I’d never heard of Keisuke Kinoshita or his 1954 film Twenty-Four Eyes until it showed up on my front porch for review this past Friday. I took one look at the box and inwardly groaned at its 156-minute running time. So very few films actually justify that length—and this was no exception. But that doesn’t keep the film from having distinct merits. In a sense, it’s a Japanese version of Goodbye, Mr. Chips (1939), which never was a great movie. But that very fact makes it rather interesting if only because we tend to not see—or even get the chance of seeing—more standard fare when it comes to foreign films. Particularly noteworthy is watching the young Japanese children of 1928 be gradually transformed into jingoistic patriots as their country moves toward war.
The film’s sentimentality is established at the very onset by the peculiar use of “Annie Laurie” on the soundtrack over scenes of rural Japanese life in 1928. Why “Annie Laurie?” I have no idea. (Even though it’s an equally Western choice, I better understood slapping “Auld Lang Syne” on a later seen.) It does, however, clearly indicate the path the film is going to take. In fact, one’s fondness for much of the film will likely depend on one’s tolerance for children singing. I admit that mine is not great. At the same time, the singing does serve a thematic purpose, since it carries the film from songs of innocence at the beginning to very non-innocent songs about vanquishing the enemy as the country becomes more and more militaristic. Whether that’s quite enough to justify the gooey nature of the songs is a personal call.
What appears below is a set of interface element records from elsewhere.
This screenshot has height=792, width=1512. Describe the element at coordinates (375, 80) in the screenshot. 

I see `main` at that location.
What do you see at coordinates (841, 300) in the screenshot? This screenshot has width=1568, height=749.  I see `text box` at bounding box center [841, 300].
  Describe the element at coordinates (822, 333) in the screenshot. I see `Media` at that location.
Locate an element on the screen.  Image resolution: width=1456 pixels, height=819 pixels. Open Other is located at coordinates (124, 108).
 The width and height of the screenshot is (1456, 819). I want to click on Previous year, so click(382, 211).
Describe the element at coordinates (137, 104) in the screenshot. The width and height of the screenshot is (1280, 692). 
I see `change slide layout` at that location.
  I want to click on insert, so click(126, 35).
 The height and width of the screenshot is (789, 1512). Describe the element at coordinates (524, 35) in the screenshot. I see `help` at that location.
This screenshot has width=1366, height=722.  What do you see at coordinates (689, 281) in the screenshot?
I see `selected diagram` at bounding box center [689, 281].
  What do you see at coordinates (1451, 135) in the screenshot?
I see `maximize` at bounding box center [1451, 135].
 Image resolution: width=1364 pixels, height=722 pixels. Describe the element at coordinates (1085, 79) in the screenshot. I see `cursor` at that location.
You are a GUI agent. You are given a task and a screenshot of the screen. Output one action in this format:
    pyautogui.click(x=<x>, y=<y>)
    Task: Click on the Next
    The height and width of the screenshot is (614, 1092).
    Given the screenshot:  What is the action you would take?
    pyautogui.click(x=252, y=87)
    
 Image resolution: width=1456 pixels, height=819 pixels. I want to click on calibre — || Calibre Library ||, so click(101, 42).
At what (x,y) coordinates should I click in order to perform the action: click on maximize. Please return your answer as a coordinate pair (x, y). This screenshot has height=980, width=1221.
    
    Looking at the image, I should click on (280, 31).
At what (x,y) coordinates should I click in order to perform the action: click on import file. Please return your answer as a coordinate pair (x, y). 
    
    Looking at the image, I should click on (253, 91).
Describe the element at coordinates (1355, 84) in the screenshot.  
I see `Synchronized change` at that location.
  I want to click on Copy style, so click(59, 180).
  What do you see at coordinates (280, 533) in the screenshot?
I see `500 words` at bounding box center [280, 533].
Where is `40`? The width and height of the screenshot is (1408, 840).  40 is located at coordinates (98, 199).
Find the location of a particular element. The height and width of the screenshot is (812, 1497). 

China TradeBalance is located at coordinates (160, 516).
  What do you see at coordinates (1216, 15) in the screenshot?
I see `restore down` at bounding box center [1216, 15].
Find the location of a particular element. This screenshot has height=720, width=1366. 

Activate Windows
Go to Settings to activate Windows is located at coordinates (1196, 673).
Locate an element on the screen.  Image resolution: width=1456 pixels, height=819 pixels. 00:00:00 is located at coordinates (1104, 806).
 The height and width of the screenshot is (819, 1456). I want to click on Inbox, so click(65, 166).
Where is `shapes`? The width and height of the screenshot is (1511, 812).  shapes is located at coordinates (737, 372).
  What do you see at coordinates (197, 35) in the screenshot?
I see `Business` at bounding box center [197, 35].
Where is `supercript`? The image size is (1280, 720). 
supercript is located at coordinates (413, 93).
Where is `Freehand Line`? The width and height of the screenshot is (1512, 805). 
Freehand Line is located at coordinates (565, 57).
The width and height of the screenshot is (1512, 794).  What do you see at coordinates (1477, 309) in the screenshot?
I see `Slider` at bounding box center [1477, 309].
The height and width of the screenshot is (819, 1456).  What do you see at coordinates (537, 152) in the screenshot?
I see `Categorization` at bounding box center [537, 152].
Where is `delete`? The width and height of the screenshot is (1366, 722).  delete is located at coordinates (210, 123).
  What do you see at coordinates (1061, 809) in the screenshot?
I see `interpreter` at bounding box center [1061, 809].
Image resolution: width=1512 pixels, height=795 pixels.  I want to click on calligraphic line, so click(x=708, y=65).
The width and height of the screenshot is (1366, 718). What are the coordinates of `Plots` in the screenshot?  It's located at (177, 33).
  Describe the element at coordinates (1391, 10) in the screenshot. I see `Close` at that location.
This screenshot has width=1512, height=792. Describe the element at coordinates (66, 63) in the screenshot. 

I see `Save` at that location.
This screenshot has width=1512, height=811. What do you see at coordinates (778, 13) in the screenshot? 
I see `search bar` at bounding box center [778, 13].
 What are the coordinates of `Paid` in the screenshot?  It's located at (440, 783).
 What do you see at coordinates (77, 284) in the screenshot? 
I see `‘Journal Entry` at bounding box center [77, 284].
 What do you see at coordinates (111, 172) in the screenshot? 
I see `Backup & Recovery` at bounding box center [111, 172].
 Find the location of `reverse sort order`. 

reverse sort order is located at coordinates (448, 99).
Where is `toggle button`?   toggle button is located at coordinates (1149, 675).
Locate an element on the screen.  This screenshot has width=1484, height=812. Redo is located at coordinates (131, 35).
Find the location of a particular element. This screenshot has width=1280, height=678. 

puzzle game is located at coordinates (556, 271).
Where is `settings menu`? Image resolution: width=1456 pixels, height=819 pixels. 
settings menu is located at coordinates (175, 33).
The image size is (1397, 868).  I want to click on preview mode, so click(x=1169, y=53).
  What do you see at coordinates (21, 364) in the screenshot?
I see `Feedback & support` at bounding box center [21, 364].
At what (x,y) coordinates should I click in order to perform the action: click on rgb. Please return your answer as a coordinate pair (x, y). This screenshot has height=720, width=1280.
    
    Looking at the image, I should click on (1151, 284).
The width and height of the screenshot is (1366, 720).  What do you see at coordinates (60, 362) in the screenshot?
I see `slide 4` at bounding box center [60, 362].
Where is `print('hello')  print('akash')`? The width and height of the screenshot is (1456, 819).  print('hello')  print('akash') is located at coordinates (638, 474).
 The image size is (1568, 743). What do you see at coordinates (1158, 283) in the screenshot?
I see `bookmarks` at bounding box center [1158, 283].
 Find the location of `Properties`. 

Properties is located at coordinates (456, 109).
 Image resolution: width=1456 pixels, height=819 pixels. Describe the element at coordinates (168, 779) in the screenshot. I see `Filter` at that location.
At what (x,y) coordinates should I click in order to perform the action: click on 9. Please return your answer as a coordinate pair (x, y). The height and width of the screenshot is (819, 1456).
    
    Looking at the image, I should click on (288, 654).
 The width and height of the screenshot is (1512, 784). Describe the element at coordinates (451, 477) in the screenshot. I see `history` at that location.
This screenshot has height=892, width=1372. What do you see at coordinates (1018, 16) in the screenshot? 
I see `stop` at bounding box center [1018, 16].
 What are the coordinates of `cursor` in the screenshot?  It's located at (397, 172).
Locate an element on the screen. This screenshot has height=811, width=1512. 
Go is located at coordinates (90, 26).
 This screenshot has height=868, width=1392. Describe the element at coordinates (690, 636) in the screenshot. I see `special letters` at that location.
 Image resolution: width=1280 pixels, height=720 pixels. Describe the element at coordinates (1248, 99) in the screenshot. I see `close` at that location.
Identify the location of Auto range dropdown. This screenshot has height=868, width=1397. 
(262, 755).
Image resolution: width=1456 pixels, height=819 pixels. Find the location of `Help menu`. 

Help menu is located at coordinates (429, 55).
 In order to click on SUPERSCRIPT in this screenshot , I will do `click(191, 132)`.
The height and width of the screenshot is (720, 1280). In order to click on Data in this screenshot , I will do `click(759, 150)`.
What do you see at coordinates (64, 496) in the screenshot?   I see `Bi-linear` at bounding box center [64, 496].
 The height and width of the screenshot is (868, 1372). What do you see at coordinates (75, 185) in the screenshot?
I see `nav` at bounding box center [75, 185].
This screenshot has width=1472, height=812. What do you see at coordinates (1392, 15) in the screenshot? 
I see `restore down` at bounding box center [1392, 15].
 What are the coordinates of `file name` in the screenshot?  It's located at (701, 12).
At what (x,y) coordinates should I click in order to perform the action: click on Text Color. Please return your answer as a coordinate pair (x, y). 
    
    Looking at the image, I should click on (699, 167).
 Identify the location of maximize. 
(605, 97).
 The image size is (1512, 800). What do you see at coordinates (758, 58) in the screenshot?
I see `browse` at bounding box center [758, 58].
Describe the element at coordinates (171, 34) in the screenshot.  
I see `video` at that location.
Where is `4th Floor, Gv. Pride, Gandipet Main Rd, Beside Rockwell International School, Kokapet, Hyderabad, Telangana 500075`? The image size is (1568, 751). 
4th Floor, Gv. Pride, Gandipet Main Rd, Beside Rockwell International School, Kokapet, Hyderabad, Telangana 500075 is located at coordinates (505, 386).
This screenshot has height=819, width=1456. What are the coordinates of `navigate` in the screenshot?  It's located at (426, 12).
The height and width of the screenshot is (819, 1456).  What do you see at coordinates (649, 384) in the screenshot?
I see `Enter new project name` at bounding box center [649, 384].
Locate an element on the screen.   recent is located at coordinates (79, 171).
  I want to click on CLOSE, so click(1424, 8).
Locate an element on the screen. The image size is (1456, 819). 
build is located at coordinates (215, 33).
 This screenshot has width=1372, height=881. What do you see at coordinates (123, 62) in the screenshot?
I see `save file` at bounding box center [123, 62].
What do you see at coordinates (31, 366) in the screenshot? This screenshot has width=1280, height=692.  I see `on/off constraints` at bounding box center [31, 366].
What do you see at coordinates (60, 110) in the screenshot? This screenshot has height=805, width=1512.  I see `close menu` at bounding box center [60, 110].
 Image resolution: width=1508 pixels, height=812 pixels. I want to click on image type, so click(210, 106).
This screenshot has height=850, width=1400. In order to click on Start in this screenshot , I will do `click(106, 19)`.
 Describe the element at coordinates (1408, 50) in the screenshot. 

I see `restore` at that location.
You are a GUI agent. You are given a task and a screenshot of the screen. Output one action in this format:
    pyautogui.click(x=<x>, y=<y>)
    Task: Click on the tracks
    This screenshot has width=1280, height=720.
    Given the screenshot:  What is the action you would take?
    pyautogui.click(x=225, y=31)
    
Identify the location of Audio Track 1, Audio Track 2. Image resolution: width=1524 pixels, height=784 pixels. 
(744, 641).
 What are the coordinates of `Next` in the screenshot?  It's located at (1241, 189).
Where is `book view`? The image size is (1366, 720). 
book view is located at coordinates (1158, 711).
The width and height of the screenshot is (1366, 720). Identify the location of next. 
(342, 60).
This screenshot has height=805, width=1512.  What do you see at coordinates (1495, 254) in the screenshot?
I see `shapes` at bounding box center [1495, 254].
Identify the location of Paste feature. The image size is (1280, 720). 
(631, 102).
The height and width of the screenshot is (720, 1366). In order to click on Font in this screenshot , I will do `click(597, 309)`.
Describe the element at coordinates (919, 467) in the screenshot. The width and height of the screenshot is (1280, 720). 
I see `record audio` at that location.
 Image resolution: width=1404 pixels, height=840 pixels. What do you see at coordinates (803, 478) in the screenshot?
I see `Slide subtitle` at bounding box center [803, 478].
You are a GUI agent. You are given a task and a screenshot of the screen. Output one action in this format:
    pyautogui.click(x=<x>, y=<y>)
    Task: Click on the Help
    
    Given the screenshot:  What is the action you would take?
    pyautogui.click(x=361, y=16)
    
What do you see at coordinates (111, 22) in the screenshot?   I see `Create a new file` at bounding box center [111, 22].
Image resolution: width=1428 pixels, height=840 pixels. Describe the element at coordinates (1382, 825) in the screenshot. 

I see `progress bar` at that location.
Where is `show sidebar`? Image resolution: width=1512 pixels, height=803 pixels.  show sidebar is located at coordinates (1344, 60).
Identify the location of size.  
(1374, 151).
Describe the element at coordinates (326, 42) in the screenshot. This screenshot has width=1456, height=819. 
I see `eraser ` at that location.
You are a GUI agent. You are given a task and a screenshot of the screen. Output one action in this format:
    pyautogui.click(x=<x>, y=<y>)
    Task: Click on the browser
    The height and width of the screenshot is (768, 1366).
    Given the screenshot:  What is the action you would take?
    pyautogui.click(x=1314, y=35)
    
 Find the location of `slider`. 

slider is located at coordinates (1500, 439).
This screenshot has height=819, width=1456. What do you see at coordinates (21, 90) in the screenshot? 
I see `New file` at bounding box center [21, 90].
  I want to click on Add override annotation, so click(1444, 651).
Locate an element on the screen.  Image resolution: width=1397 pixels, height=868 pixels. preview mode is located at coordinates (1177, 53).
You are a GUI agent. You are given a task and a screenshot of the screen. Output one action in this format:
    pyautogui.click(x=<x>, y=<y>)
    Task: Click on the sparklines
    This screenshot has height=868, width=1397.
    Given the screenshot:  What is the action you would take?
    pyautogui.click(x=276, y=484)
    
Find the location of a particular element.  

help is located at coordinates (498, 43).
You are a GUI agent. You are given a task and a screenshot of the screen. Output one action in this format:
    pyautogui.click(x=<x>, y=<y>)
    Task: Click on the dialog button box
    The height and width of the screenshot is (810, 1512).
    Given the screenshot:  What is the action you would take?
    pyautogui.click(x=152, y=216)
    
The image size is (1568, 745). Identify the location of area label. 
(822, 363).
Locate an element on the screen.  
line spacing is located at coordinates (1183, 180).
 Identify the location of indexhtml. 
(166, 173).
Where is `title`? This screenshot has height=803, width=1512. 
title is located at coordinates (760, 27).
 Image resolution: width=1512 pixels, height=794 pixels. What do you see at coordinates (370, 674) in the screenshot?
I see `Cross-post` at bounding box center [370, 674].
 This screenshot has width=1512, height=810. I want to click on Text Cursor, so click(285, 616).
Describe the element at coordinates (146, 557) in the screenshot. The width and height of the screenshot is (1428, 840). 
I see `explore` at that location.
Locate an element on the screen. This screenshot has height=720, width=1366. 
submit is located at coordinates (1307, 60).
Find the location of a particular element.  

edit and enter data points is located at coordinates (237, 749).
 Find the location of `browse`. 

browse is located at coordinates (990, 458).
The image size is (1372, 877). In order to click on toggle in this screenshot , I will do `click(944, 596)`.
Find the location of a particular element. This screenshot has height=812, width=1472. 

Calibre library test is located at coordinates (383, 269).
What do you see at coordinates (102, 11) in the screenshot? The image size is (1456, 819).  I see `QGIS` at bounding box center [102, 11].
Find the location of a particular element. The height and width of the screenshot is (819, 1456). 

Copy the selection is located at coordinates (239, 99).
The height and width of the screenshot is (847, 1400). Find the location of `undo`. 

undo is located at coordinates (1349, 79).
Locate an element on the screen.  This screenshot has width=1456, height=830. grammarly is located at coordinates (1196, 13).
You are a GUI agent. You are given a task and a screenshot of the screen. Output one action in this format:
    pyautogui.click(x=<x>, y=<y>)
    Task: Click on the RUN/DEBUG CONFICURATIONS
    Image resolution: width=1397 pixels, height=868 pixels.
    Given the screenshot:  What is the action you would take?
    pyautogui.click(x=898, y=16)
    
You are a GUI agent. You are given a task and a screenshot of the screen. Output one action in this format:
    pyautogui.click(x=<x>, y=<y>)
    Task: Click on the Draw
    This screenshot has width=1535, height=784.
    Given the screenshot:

At bottom, though, Twenty-Four Eyes is essentially a Japanese variant on the “teacher who made a difference” subgenre—something that almost certainly accounts for the fact that the film was immensely popular in its original release. By no means is this a great example of Japanese cinema, but it’s an important example of Japanese movies. Not everything is Kurosawa or Ozu or even Ishiro Honda (at his best), and that needs to be understood and observed as well as the standard classics.